Revenons à notre carnet de voyages...

Ce 10 avril nous cherchions en zone 5. Cette zone est très belle avec ses petites oasis de fraîcheur, mais elle est un peu longue à atteindre. En chemin nous avions trouvé quantité d'empreintes, beaucoup d'espoir avec les indications données par un garde qui patrouillait dans le secteur. Les quelques jeeps présentes sur zone finirent par abandonner et elles repartirent en arrière. 

La persévérance paie souvent en animalier. 

Nous étions à Bakola près de la rivière qui serpente au pied du plateau. Tout d'un coup, un cri d'alarme d'un sambar venant des hauteurs. Nous partons à fond car l'itinéraire est un peu long, en tout cas suffisamment pour que nous manquions notre tigre. Après une course échevelée (sauf pour moi vu ma capillarité) nous arrivons en hauteur. Là rien ! Silence. On attend. 

Et puis soudain, Laila (T41) apparaît. Prudente elle s'assoit à notre droite dans les broussailles. 

RTR - Laila T41 - 10/04/2018 - ©Pierre Chéron

















Comme il n'y a que notre jeep, elle n'est pas du tout stressée. Nous avons le temps et nous essayons difficilement de photographier Laila à travers les broussailles. 

Tout à coup une belle apparition inattendue au détour de la piste. "Blue Eye", le fils de Laila montre ses moustaches à 200 mètres de nous. 


L'ascendance de ce tigre demeurait incertaine jusqu'à très récemment dans la mesure où deux mâles adultes, à savoir Akash (T65) et Teddy Bear (T64) se disputaient la zone d'établissement de sa mère Laila. Or, il est depuis l'été dernier toléré avec sa mère sur le territoire de Bakola placé sous le contrôle de T74, ce qui porte à croire que Teddy Beau est bien le géniteur. Père et fils ont été aperçus se rafraichissant à quelques mètres l'un de l'autre dans les somptueuses oasis de la zone 5.

RTR - Blue Eye - 10/04/2018 - ©Pierre Chéron















Prudemment il avance sur le chemin et s'assoit. Quand l'on est seul sur une observation c'est à coup sûr un régal. L'occasion nous est donnée d'admirer pendant un bon moment la belle corpulence de ce tigre. De la graine de dominant ! Et l'occasion de magnifiques photos. 
Nous savons qu'il est timide, nous décidons de reculer pour lui laisser du champ.

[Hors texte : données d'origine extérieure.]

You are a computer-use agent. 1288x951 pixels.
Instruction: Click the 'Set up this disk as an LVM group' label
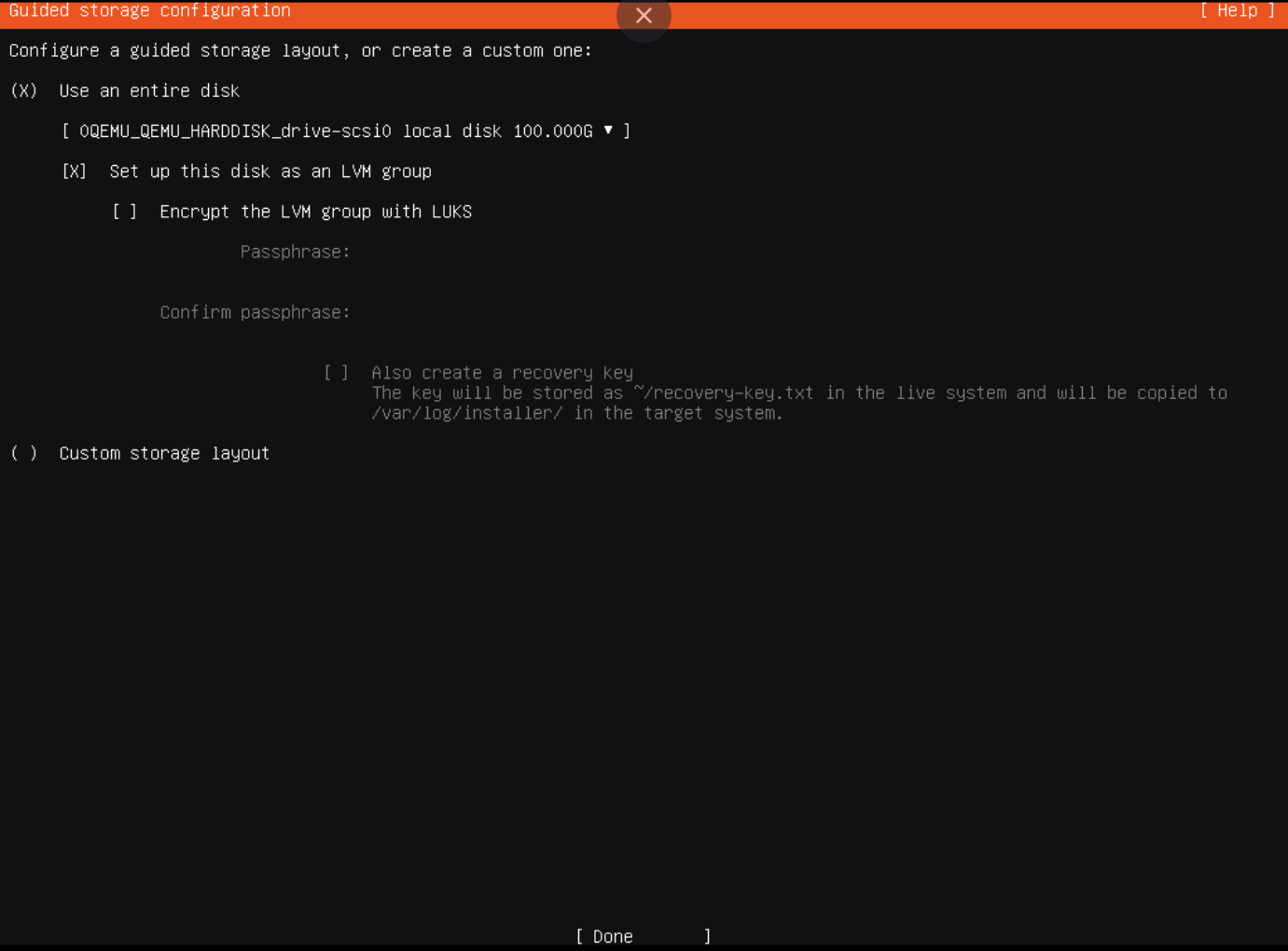(270, 172)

RTR - Blue Eye - 10/04/2018 - ©Pierre Chéron

Bien s'en faut, il se lève et avance à nouveau. Visiblement, il veut rejoindre sa mère. Pourtant il s'arrête au milieu du chemin. 

Puis Blue Eye rejoint sa mère. Quelques câlins et soudain le "timide" nous charge !!! Nous fuyons en trombe. Mais même si la charge d'un tigre est impressionnante, celle-ci n'est pas vraiment sérieuse. Juste une saute d'humeur !

RTR - Blue Eye - 10/04/2018 - ©Pierre Chéron
Puis Laila se met à bouger  et Blue Eye lui emboite le pas. 
Ils se dirigent vers Bakola en empruntant un passage dont ils ont seuls connaissance, parmi les cactus et la rocaille. Chemin inexploitable pour nous évidemment. Ils nous faut démarrer en trombe pour redescendre et espérer  les retrouver en bas.


RTR - Laila suivie par Blue Eye - 10/04/2018 - ©Pierre Chéron

Yes ! Le pari est gagnant. Les deux tigres redescendent et Blue Eye vient inspecter la rivière qui nous fait face.


Il a repéré quelque chose dans l'eau et essaye de l'attraper. 

Je suis toujours étonné du rapport du tigre avec l'eau. Il agit toujours avec délicatesse comme le ferait un chat (qui n'aime pas se mouiller).

RTR - Blue Eye - 10/04/2018 - ©Pierre Chéron
















Dans son bain, il a apparemment repéré un petit poisson et il essaye à plusieurs reprises de l'attraper. A l'observer nous voyons bien que ce petit animal qui lui échappe a le don de l'agacer. Un si petit poisson qui tient tête à un tigre ! La hiérarchie ainsi établit déplaît fortement à sa majesté ! 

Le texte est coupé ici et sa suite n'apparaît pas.